Del Toro stavolta firma un film sull'inganno, sul cinico gioco che chi è furbo e spregiudicato può compiere sui sentimenti di chi, nonostante ricchezza e potere, è vulnerabile perché non si rassegna alla perdita di una persona cara o vive nel rimpianto per gli irreparabili errori del passato. Ma è anche una storia di ascesa e caduta, non solo sociale ma soprattutto morale, con Stan che mostrava dapprima empatia verso lo sciagurato uomo-bestia del luna park e diventa poi sempre più immorale nello sfruttare cinicamente le debolezze e dolori altrui per sete di denaro. Ma attenzione a chi si crede più astuto di tutti: potrà venire beffato e battuto al suo stesso sporco gioco.
Il film è senza dubbio ben girato, vanta molte splendide scenografie (il tunnel dell’orrore del luna park, lo studio della psicologa, l'arcigna magione del magnate) ed un'ottima fotografia che riesce a suscitare atmosfere evocative tra ombre noir, pioggia battente e neve avvolgente.
Un grosso punto di forza è il cast stellare, che vede una solida prova da protagonista di Bradley Cooper nel tratteggiare l'ambizioso imbonitore Stan e una al solito straordinaria Cate Blanchett, sempre smagliante nei ruoli anni '40 come quello che le ha regalato il suo primo l'Oscar (consiglio di vedere film lingua originale per sentire le magie che fa anche con la voce).
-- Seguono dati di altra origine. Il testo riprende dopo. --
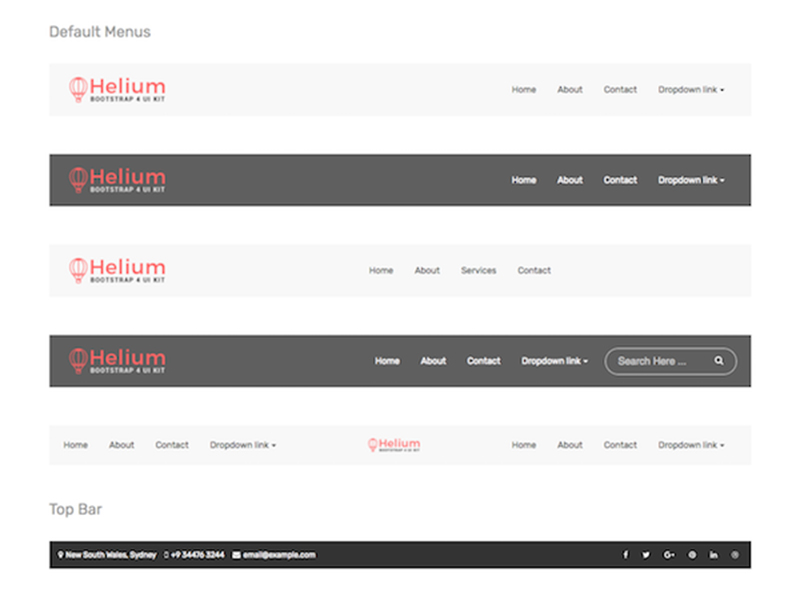800x600 pixels.
Task: Click the Google+ icon in the top bar
Action: point(669,555)
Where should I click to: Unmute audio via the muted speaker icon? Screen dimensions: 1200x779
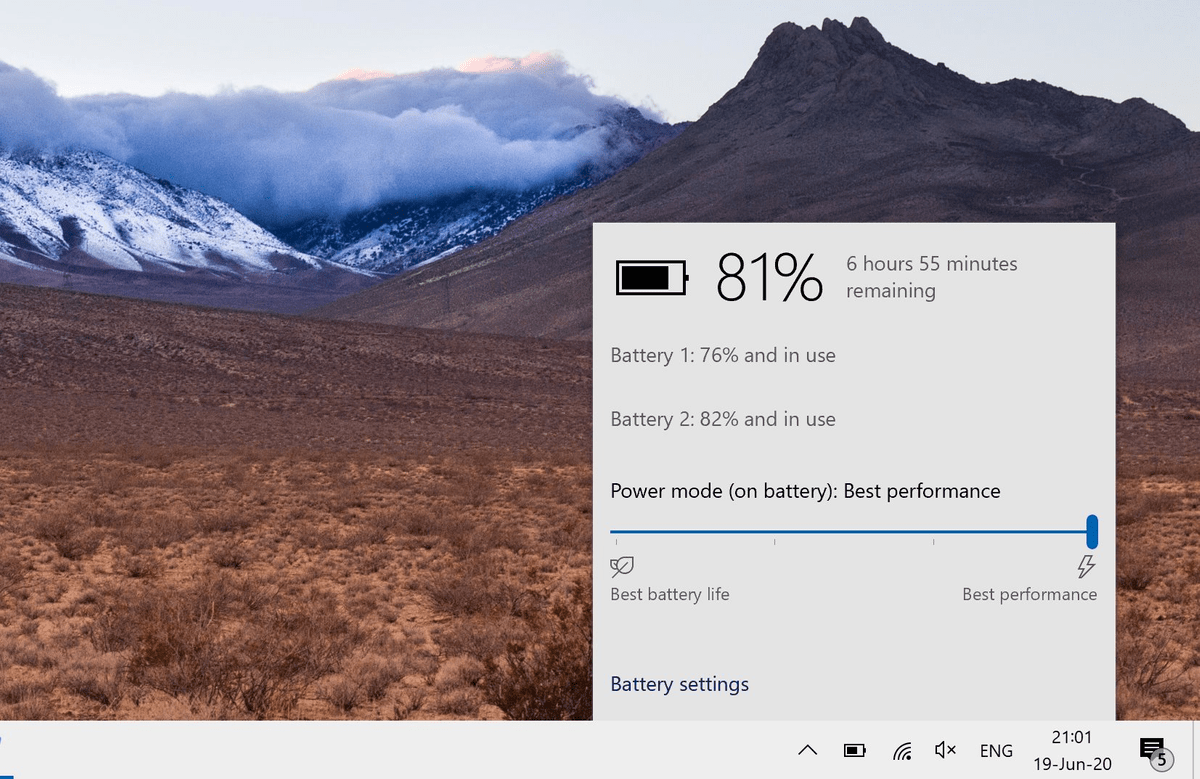[944, 748]
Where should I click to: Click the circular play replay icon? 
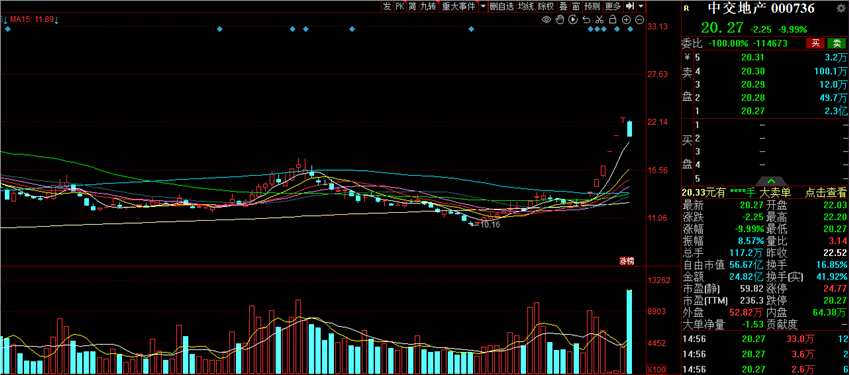pos(573,20)
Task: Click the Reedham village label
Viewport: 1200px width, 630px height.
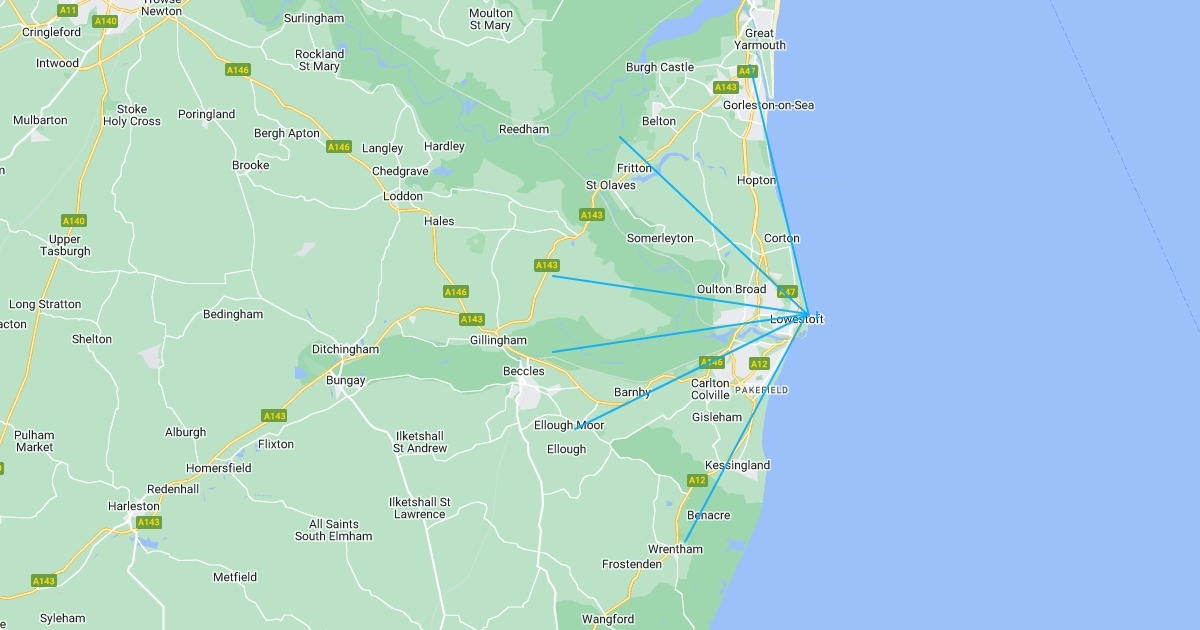Action: tap(524, 129)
Vi sono momenti di alto livello cinematografico e coinvolgimento emotivo (il primo incontro-sfida tra Stan e Lillith, il beffardo finale), tuttavia incontro anche in Nightmare Alley un limite in cui sempre mi imbatto nelle ben confezionate opere Guillermo Del Toro: manca un colpo d'ala o di genio o forse una profondità realmente toccante e quindi quei momenti “alti” rimangono parentesi in un'opera che nel suo complesso si accontenta di restare sulla (buona) media senza osare il sublime. Nonostante la indubbia bravura di tutti gli interpreti, manca nella scrittura dei personaggi qualcosa che ce li faccia amare od odiare fino in fondo, perché, nonostante la durata considerevole dell'opera, la loro caratterizzazione non è sempre approfondita.
Ed infine, forse il limite maggiore, lo sviluppo narrativo risulta eccessivamente semplice e lineare per un film sull'inganno e la manipolazione. Magari anche noi spettatori avremmo volentieri pagato per essere presi per “gonzi”, come ha fatto Christopher Nolan tramite gli illusionisti di The Prestige, invece di capire subito tutto in un film a cui avrebbe giovato dovuto ammantarsi di maggiore mistero.